### REQUIRED WORK
Reproduce exactly the lines from the one containing "[ТОЧКА в истории] (361, 205)" through the last line of the data, both ends included.

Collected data
*-*-*
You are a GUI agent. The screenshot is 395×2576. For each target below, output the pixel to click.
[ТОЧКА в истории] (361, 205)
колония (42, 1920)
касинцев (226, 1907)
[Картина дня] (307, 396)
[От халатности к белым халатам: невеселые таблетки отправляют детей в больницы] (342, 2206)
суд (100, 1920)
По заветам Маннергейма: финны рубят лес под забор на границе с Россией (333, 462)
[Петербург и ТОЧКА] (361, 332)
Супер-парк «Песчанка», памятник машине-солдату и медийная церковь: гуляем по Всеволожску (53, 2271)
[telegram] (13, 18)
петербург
*-*-*
### ANSWER BOX
[ТОЧКА в истории] (361, 205)
колония (42, 1920)
касинцев (226, 1907)
[Картина дня] (307, 396)
[От халатности к белым халатам: невеселые таблетки отправляют детей в больницы] (342, 2206)
суд (100, 1920)
По заветам Маннергейма: финны рубят лес под забор на границе с Россией (333, 462)
[Петербург и ТОЧКА] (361, 332)
Супер-парк «Песчанка», памятник машине-солдату и медийная церковь: гуляем по Всеволожску (53, 2271)
[telegram] (13, 18)
петербург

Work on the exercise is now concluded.